■ Tarefa a realizar ■
Transcreva sem alterações o trecho do texto sobre a motivação do servidor público que começa em "A motivação no" e termina em "em ambientes difíceis.".

■ Texto da página ■
Não é raro ouvir que o servidor público é desmotivado, acomodado ou indiferente. Mas por trás desse rótulo injusto existe uma realidade bem mais complexa, marcada por rotinas exaustivas, recursos escassos, pressão política e uma sociedade cada vez mais exigente. A pergunta que precisa ser feita com honestidade não é por que os servidores estão desmotivados, mas o que ainda os motiva a seguir, apesar de tudo.

A motivação no setor público não pode ser medida apenas por salários ou estabilidade. Embora esses fatores sejam relevantes, o que realmente sustenta o engajamento dos servidores, dia após dia, é o senso de propósito: a sensação de que seu trabalho faz diferença, que sua entrega beneficia pessoas reais, que sua presença importa. Onde esse propósito se perde, o serviço vira peso. Onde ele é cultivado, o servidor floresce, mesmo em ambientes difíceis.

É importante reconhecer que há servidores que chegam cedo, resolvem problemas, cuidam de gente, fazem além do que foi pedido, sem receber aplausos ou bônus. E fazem isso não por obrigação, mas por acreditar que servir ao público é mais do que uma função: é uma missão. O problema é que, muitas vezes, essa motivação silenciosa não é enxergada, nem valorizada. E sem reconhecimento, até o mais comprometido começa a murchar.

■ Lista do material ■

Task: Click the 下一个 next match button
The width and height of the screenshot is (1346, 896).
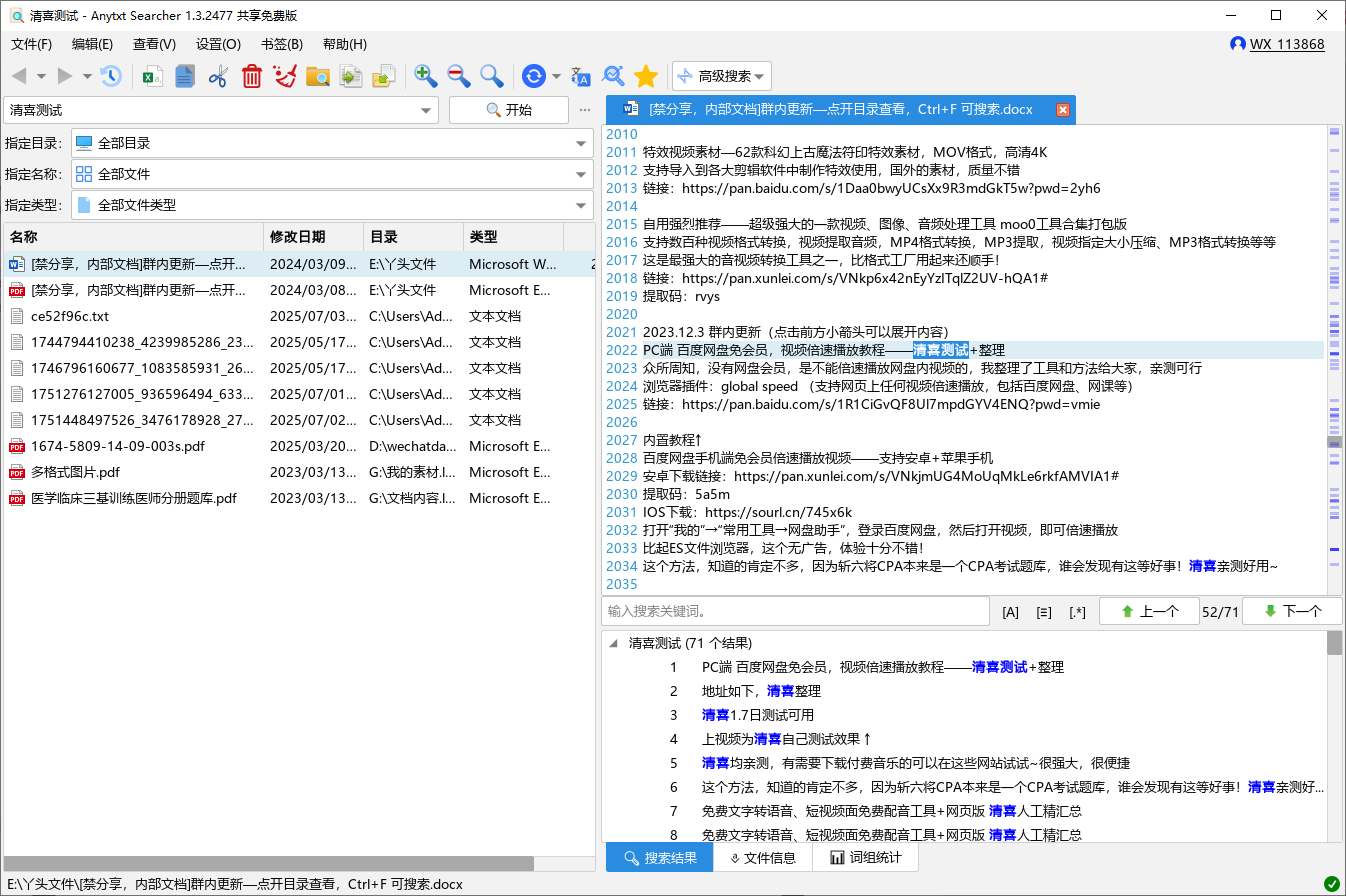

--

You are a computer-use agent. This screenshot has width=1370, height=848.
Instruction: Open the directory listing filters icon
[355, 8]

==

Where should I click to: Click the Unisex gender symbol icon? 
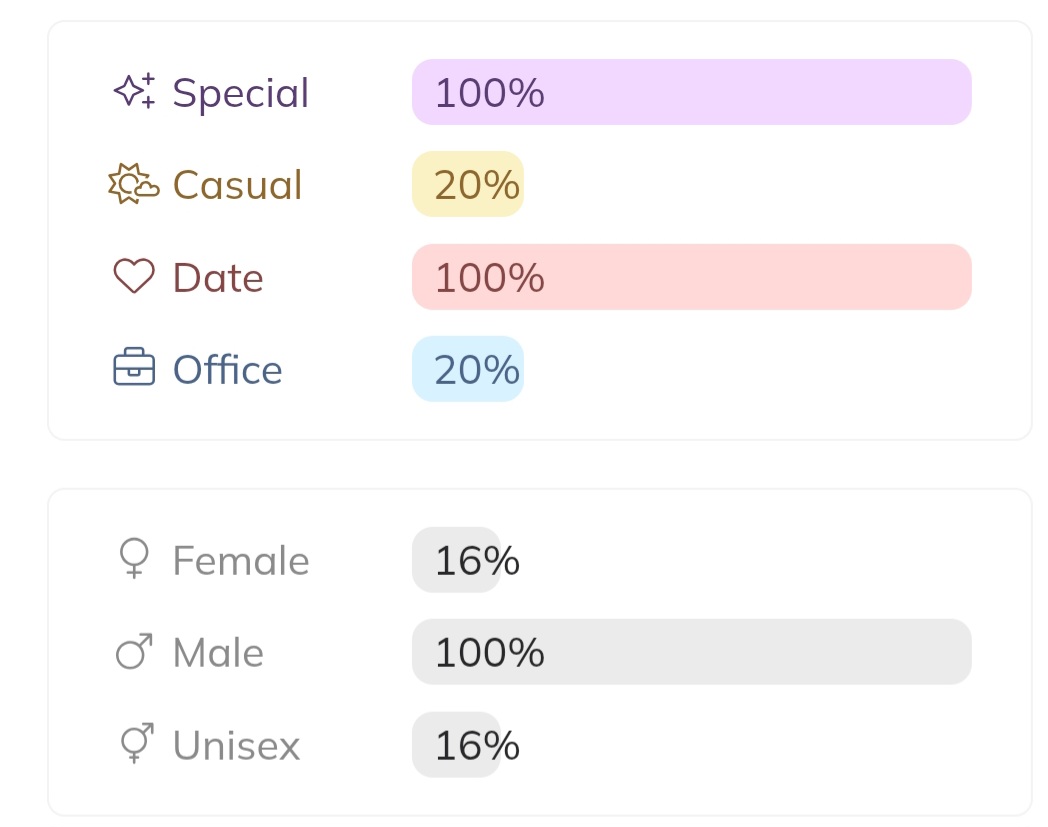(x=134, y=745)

■ Resposta ■
A motivação no setor público não pode ser medida apenas por salários ou estabilidade. Embora esses fatores sejam relevantes, o que realmente sustenta o engajamento dos servidores, dia após dia, é o senso de propósito: a sensação de que seu trabalho faz diferença, que sua entrega beneficia pessoas reais, que sua presença importa. Onde esse propósito se perde, o serviço vira peso. Onde ele é cultivado, o servidor floresce, mesmo em ambientes difíceis.